For a given reaction, `DeltaH=35.5 KJ "mol"^(-1)` and `DeltaS=83.6 JK^(-1) "mol"^(-1)`. The reaction is spontaneous at: (Assume that `DeltaH and deltaS` so not vary with temperature)

To determine the temperature at which the given reaction is spontaneous, we can use the Gibbs free energy equation: \[ \Delta G = \Delta H - T \Delta S \] For a reaction to be spontaneous, \(\Delta G\) must be less than zero (\(\Delta G < 0\)).
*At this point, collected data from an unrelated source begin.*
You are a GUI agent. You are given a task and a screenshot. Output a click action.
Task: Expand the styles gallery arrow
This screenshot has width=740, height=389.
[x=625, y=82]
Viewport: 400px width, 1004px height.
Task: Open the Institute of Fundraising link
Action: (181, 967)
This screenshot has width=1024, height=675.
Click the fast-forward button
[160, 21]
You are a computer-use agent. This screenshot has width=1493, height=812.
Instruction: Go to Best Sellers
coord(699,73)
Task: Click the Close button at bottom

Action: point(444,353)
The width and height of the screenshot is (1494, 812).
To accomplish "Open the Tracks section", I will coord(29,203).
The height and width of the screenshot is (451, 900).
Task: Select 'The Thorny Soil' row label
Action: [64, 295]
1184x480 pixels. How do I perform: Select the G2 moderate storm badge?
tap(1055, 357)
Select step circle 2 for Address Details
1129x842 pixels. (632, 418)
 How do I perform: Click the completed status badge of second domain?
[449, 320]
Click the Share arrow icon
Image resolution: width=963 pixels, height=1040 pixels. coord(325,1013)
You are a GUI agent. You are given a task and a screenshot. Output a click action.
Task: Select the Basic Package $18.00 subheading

This leads us to the inequality: \[ \Delta H - T \Delta S < 0 \] Rearranging this gives us: \[ \Delta H < T \Delta S \] From this, we can express the temperature \(T\) as: \[ T > \frac{\Delta H}{\Delta S} \] ### Step 1: Convert \(\Delta H\) to the correct units Given: \[ \Delta H = 35.5 \, \text{kJ/mol} \] We need to convert this to Joules: \[ \Delta H = 35.5 \times 10^3 \, \text{J/mol} = 35500 \, \text{J/mol} \] ### Step 2: Use the given \(\Delta S\) Given: \[ \Delta S = 83.6 \, \text{J/K/mol} \] ### Step 3: Substitute values into the temperature inequality Now we substitute \(\Delta H\) and \(\Delta S\) into the inequality: \[ T > \frac{35500 \, \text{J/mol}}{83.6 \, \text{J/K/mol}} \] ### Step 4: Calculate the temperature Calculating the right-hand side gives: \[ T > \frac{35500}{83.6} \approx 425.2 \, \text{K} \] ### Conclusion Thus, the reaction is spontaneous at temperatures greater than approximately 425 K. ### Final Answer The reaction is spontaneous at temperatures greater than 425 K. ---